## Entries supplied
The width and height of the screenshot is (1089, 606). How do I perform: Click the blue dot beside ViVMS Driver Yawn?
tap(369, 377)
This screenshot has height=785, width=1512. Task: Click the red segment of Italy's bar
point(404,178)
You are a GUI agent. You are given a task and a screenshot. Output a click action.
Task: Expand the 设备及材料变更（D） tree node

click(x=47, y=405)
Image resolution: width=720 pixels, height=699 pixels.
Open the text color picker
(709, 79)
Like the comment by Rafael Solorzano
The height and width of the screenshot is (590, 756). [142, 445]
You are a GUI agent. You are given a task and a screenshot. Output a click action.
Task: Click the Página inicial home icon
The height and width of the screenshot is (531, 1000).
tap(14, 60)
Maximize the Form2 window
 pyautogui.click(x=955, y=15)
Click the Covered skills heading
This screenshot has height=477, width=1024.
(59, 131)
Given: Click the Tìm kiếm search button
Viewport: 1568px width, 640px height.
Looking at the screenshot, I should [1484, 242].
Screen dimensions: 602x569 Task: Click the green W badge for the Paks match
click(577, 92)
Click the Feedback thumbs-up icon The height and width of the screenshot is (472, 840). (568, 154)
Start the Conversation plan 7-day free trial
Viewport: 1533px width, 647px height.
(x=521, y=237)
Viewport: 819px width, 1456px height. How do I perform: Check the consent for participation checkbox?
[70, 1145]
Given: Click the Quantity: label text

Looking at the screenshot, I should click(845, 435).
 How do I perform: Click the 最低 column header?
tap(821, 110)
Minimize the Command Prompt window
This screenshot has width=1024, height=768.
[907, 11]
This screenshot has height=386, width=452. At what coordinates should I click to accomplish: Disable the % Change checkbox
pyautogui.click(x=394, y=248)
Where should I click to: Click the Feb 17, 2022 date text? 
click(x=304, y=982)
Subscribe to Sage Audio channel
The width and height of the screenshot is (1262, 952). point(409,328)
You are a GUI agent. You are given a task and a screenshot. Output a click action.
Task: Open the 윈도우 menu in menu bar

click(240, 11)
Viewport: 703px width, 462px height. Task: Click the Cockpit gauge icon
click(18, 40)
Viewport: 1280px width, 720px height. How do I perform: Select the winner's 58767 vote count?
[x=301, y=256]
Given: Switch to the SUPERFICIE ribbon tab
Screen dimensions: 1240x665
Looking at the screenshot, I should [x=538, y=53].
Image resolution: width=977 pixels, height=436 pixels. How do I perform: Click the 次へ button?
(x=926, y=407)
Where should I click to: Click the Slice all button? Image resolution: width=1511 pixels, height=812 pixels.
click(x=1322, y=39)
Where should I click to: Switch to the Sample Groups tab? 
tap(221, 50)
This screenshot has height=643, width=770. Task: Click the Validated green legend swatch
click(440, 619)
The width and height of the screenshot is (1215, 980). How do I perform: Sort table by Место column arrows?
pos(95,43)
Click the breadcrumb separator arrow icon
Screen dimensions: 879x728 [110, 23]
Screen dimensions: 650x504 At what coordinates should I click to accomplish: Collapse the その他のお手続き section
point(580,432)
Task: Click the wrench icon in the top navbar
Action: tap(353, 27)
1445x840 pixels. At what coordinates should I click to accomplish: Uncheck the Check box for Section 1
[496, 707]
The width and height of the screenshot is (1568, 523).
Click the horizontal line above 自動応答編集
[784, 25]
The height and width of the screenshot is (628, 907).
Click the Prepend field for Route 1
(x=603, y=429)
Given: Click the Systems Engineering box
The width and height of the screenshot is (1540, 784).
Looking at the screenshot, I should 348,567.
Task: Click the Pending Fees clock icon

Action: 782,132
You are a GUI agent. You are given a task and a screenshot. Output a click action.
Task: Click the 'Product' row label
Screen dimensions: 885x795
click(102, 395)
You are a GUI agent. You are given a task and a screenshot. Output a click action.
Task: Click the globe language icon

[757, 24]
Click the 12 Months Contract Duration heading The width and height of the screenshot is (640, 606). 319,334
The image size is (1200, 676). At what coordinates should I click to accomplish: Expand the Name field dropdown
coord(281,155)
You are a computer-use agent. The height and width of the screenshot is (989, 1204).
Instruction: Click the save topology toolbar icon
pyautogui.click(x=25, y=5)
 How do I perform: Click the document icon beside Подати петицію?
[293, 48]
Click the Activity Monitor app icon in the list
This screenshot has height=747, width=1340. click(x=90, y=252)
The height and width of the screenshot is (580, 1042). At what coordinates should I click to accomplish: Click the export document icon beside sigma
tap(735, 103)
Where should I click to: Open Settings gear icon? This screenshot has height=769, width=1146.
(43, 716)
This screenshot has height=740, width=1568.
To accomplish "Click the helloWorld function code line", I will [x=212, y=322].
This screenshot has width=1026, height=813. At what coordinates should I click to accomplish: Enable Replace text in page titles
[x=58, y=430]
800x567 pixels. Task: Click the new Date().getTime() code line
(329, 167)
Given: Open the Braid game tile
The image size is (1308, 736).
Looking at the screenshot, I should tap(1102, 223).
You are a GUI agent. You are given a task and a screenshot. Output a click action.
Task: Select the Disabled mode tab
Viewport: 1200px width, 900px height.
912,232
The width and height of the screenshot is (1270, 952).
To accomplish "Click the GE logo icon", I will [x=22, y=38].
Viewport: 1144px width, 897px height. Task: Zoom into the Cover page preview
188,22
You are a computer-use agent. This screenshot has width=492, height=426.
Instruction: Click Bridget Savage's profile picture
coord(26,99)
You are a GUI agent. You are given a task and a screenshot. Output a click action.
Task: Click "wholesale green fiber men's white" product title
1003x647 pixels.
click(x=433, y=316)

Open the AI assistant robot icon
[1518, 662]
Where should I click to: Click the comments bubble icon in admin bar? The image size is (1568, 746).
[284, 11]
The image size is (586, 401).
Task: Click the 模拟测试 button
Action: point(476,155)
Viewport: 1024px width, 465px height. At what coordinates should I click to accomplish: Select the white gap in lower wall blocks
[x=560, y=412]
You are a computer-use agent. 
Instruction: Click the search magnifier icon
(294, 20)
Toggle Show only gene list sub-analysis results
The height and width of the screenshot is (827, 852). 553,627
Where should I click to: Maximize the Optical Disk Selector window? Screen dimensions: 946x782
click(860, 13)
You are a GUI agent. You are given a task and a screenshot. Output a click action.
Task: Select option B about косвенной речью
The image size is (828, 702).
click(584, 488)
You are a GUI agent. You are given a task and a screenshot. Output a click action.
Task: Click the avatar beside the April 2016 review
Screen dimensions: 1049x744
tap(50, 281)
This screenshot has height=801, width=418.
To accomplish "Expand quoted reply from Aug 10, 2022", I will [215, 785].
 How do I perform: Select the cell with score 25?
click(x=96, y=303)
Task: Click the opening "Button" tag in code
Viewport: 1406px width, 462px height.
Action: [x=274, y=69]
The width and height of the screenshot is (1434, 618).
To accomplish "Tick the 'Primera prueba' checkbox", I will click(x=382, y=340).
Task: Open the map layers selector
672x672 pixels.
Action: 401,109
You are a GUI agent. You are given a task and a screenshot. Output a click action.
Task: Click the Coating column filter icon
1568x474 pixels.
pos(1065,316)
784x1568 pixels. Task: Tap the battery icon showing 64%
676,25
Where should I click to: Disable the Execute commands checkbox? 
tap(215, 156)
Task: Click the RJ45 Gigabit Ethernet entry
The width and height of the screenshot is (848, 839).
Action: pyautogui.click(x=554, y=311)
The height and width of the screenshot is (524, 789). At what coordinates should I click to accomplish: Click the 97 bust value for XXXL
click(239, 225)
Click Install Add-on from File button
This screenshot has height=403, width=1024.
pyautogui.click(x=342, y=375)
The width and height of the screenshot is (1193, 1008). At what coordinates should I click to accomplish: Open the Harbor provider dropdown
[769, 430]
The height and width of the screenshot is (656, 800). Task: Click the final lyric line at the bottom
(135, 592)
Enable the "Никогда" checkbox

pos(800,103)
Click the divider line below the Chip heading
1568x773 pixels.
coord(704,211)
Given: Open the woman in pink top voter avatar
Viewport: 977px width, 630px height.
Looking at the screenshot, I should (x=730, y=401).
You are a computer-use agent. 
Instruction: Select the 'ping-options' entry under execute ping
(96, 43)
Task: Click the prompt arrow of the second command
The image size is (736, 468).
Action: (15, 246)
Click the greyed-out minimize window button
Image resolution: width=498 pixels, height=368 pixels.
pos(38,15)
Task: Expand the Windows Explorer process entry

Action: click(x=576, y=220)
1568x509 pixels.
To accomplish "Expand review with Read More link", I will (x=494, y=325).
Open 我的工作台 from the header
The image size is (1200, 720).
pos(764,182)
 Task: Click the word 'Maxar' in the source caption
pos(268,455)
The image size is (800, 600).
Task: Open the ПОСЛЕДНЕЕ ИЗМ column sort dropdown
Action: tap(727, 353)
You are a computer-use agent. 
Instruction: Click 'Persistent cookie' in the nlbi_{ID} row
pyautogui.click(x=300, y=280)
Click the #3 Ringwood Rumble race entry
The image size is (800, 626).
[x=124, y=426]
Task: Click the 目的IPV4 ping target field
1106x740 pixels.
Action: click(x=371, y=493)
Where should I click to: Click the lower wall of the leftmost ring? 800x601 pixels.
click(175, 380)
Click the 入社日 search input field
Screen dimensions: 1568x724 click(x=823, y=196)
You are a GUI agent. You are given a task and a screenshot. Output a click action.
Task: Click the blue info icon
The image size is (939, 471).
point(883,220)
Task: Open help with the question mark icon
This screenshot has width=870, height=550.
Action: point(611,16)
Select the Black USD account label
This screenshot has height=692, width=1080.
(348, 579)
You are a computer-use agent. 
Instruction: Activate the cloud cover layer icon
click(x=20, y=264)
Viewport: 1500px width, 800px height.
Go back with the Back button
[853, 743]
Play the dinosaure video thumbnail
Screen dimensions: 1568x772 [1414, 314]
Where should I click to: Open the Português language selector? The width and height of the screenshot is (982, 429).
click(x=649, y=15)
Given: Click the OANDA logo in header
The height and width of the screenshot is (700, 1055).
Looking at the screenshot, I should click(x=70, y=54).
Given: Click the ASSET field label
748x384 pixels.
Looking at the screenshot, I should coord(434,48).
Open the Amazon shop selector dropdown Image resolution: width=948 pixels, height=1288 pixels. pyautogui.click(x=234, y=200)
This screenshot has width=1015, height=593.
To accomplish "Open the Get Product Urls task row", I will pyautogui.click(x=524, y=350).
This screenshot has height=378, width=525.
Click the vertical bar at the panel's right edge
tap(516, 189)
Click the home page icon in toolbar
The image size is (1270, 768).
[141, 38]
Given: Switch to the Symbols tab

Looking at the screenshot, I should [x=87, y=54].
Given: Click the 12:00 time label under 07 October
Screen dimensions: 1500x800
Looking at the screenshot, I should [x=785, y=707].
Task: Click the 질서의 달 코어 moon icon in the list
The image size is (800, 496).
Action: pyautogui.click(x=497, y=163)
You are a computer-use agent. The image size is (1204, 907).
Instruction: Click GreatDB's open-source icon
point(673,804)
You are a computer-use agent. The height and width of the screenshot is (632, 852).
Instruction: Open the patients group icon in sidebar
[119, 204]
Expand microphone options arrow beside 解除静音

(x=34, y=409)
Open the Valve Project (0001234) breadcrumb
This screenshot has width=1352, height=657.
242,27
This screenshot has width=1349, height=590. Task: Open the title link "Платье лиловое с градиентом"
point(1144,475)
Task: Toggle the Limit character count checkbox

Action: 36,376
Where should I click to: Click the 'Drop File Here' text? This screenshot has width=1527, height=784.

## Exercise description
Go through the entries. Report every line that contains the word "avatar".

## Exercise solution
Task: Click the avatar beside the April 2016 review
Given: Open the woman in pink top voter avatar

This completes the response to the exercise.